As shown in the chart below, we have previously projected that not only will the 2023-24 target not be met, but child poverty will actually rise rather than fall – driven by UK-wide welfare cuts like the benefit freeze, two child limit and family element abolition.

Yesterday’s announcement is forecast to reduce child poverty by 3 percentage points, or around 30,000 children. On the face of it, this does not look like enough to deliver against the 2023-24 target (let alone the 2030-31 one) – or even necessarily deliver an overall reduction relative to 2017-18 – though other policies such as the Best Start Grants and the overall performance of the Scottish labour market relative to the rest of the UK will matter too. Nonetheless, the Scottish Child Payment is very welcome, and a significant step in the right direction.

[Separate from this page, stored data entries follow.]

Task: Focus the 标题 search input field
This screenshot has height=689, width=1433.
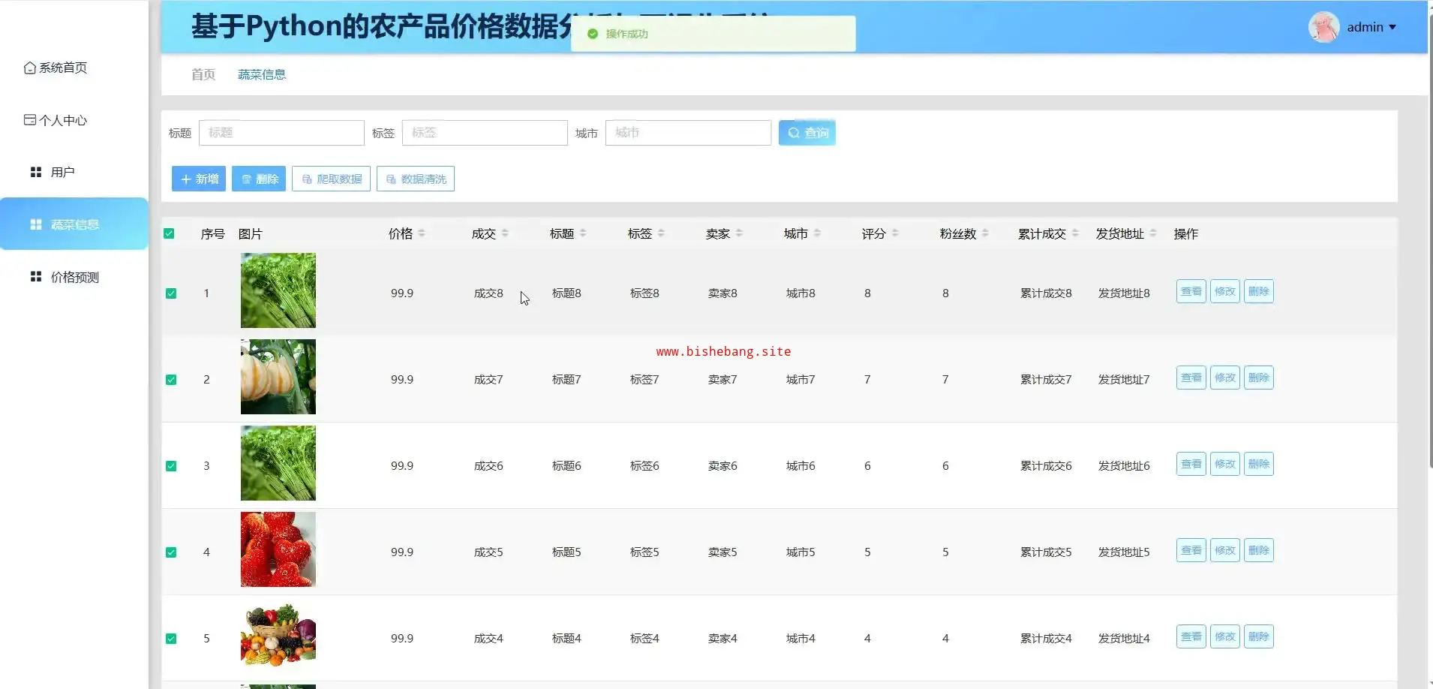Action: point(281,133)
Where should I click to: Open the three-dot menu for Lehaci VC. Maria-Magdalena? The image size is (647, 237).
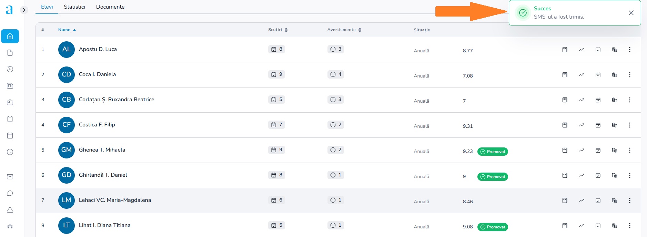[629, 200]
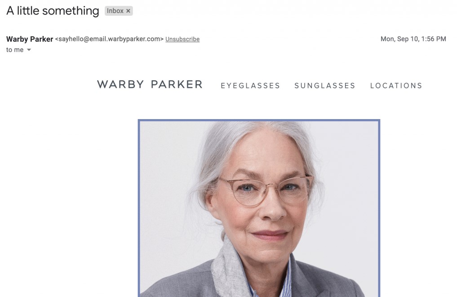Click the WARBY PARKER logo in the email header
This screenshot has width=457, height=297.
click(x=150, y=84)
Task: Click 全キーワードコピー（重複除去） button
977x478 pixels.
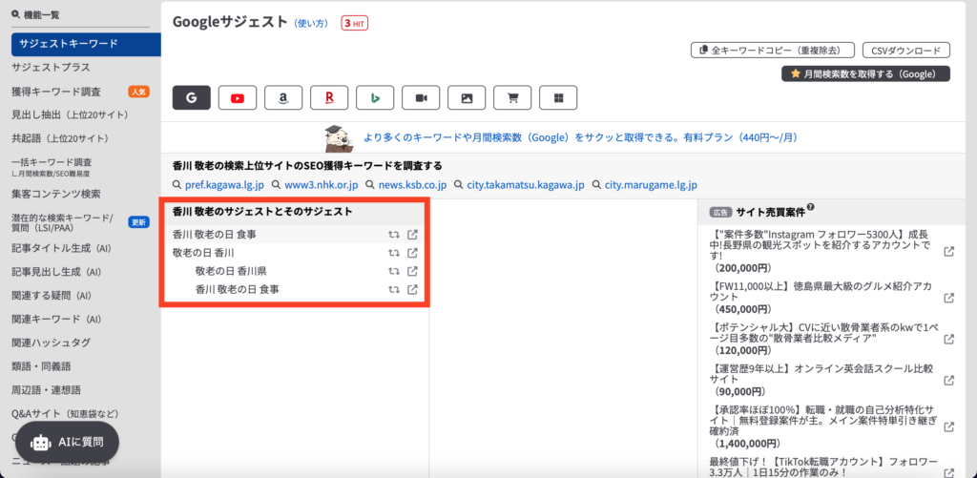Action: (x=770, y=50)
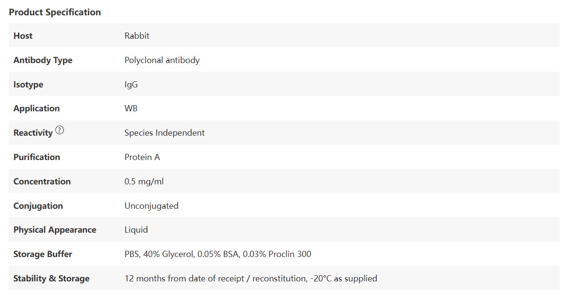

It is interesting to note that if this were a UK-wide policy, the cost would be around £3 billion. This is expensive, yes – but far less so than, for example, spending £10 billion on tax cuts that would only benefit the highest earners, or cutting corporation tax (yet again) to 12.5 per cent (at a cost of £13 billion).

How the Scottish government plans to fund the £180 million policy remains to be seen. But after years of cuts to UK social security, it is a pleasant change to see significant new efforts to reduce child poverty. As we move into a new era of Westminster tax and spending policy, wannabee incumbents of No. 10 and No. 11 should take note.